Rattle’s Symphony of Psalms is very sensitively traced, with a rowdy account of the reveille-style ‘Laudate Dominum’ passage in the last movement. However, the real highlight of this CD is Rattle’s pressing but never impatient account of what in my view is Stravinsky’s greatest symphony, the terse and poignant Symphony in C, music forged in the wake of illness and death but that only ever suggests anguish, never confesses it. Tchaikovsky’s spirit looms large, especially in the first movement, at the onset of the angry central climax where Rattle and his Berliners achieve considerable intensity.
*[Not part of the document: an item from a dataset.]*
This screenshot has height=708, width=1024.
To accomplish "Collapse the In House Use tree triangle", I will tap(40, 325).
Rattle focuses each episode without sounding episodic and shapes the Larghetto’s opening most poetically. Stravinsky himself is faster and lighter (especially on his second, stereo, recording) but Rattle gives us both urgency and tonal body. Henceforth, his is a digital front-runner. Rob Cowan
Tchaikovsky The Nutcracker
Berlin Philharmonic Orchestra / Sir Simon Rattle
This recording of the complete Nutcracker ballet would seem to be Rattle’s first Tchaikovsky disc, and it is so good that you rather regret that he has not ventured into this repertoire before. One of the impressive aspects of this new two-disc set is that it is so ‘visual’. It conjures up in the mind’s ear the pictures of domestic Christmas bliss and petulance in the first act, and the multifarious enchantments of Confiturembourg in the second. There is a consistent sense here that Rattle has the ballet’s scenario and its detail firmly in view.
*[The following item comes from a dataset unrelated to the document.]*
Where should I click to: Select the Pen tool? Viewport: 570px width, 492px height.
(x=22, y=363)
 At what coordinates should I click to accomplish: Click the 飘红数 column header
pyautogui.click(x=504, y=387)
It is the first act of The Nutcracker that has the most dramatic cohesion. The second act is more of a hotchpotch in the scheme that Tchaikovsky had to follow but he responded with winning numbers that Rattle and the BPO relish, bringing virility to the ‘Trepak’, a lovely liquid sound to the ‘Dance of the Reed Pipes’and a radiant bloom to the ‘Waltz of the Flowers’.
The Berlin Philharmonic’s clarity and definition are immaculate. So, too, are the shadings of colour, crucial in a score where Tchaikovsky chose his instrumental timbres with such precision. When he broadens out in quasi-symphonic vein, as, for example, in the transformation scene at the end of Act 1, the Berlin sound is sensational.
For all the snags that Tchaikovsky encountered while writing The Nutcracker, it has become a perennial favourite, and this magnificent recording underlines its magical and musical magnetism.